Vous n'êtes pas seul à connaître...
6
Vous n'êtes pas seul à connaître le supplice des heures obscures,
La nuit a aussi fait planer son obscurité sur moi,
Mes plus grands succès m'apparaissant nuls et spécieux,
La pauvreté de mes soi-disant grandes pensées me tourmentant !

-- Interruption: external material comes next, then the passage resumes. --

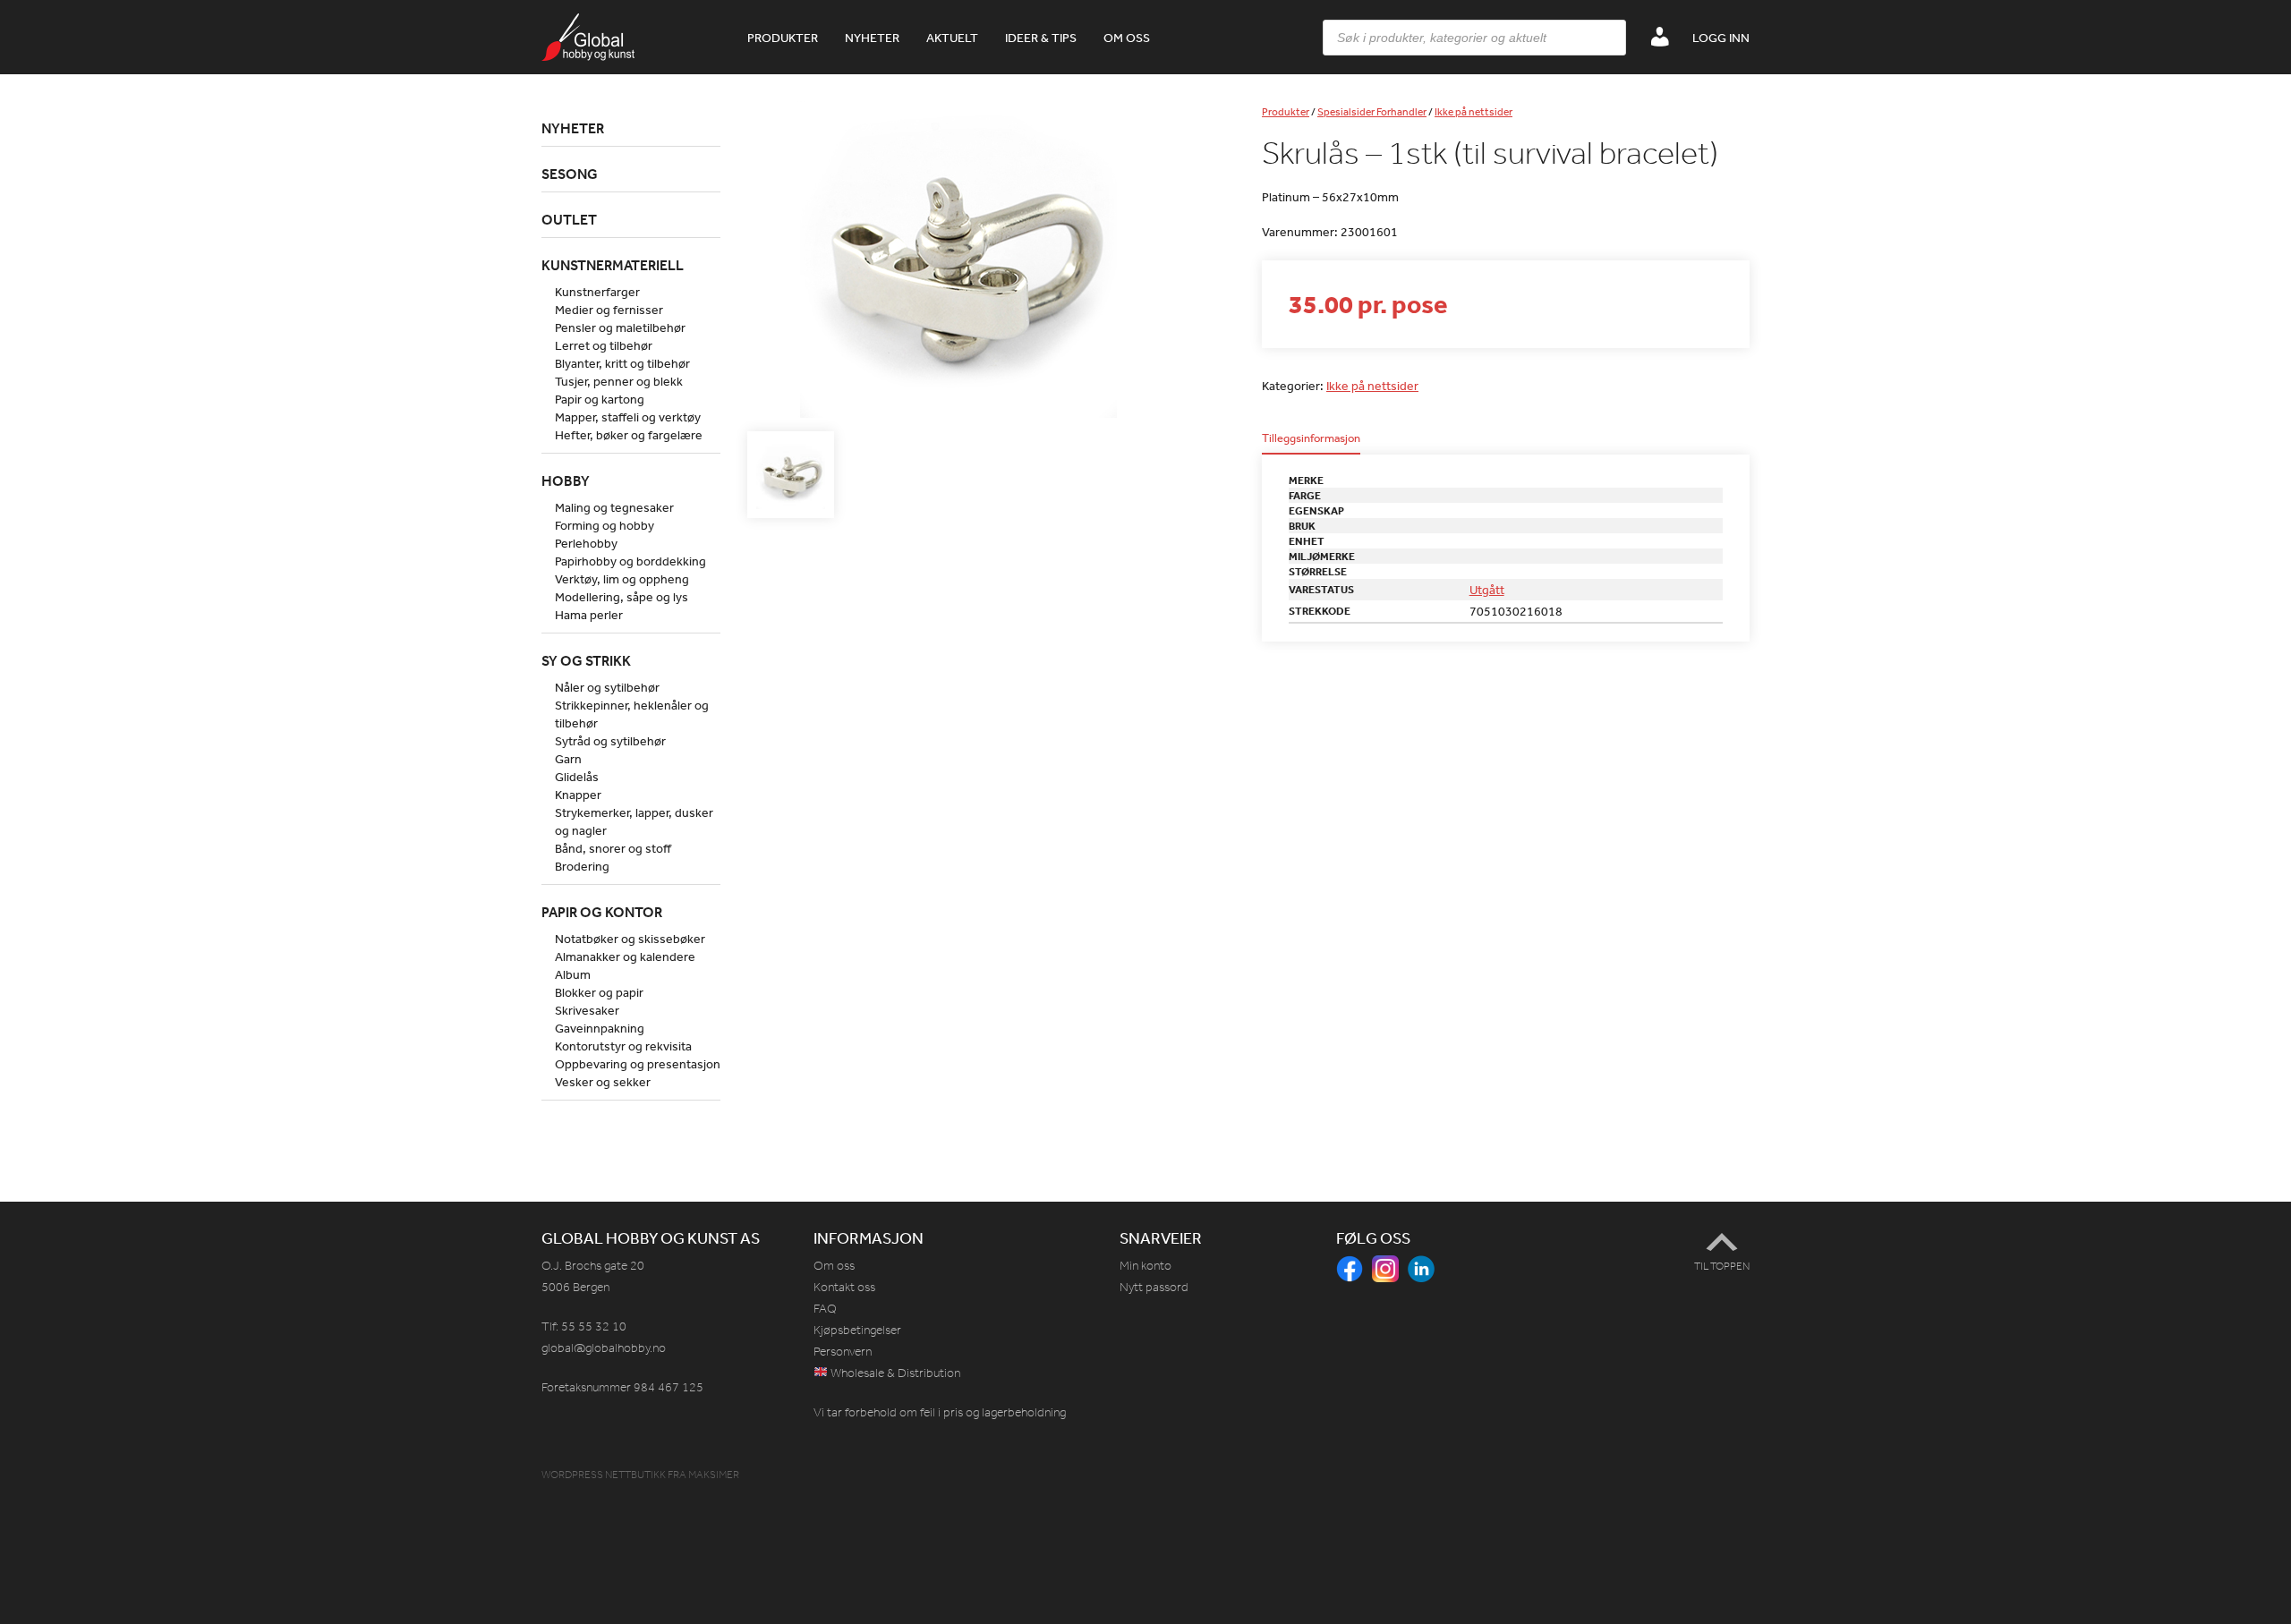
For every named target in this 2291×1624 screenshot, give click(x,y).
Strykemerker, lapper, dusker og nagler (634, 821)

Non plus que vous seriez seul à connaître intimement la méchanceté,
Je sais d'expérience ce que c'est que d'avoir fait soi-même le mal,
d'avoir de ses propres mains noué le destin tristement inextricable,
D'avoir trahi, eu honte, pris ombrage, menti, volé, tenu grief,
Rusé, détesté, convoité, brûlé d'envies innommables,
Été désinvolte, vain, avare, creux, fourbe, couard, vicieux,
Loup, serpent, porc abondant familièrement en moi,
Fausseté du regard, irresponsabilité du langage, désirs adultères rivalisant à qui mieux mieux en moi,
Dénis, haines, prévarications, mesquineries, paresse faisant florès en moi,
N'étant jamais autre que les autres, partageant leur vie, leur destin,
M'entendant apostropher de mon prénom, à voix retentissante et claire par les jeunes gens à mon approche dans la rue,
Tolérant, à mon arrêt, leurs bras autour de mes épaules comme, à table, la pression innocente de leurs corps contre moi,
Croisant tant de personnes aimables, dehors, sur le bac, dans les réunions publiques, à qui ne pouvoir adresser la parole,
Vivant ma vie commune, riant mon rire commun, mangeant chichement, dormant tout comme un autre,
tenant rôle guère éloigné de celui de l'acteur ou de l'actrice,
Ce bon vieux rôle qui sera comme nous décidons qu'il soit, grand si cela nous chante,
Petit si nous aimons mieux, ou bien les deux à la fois.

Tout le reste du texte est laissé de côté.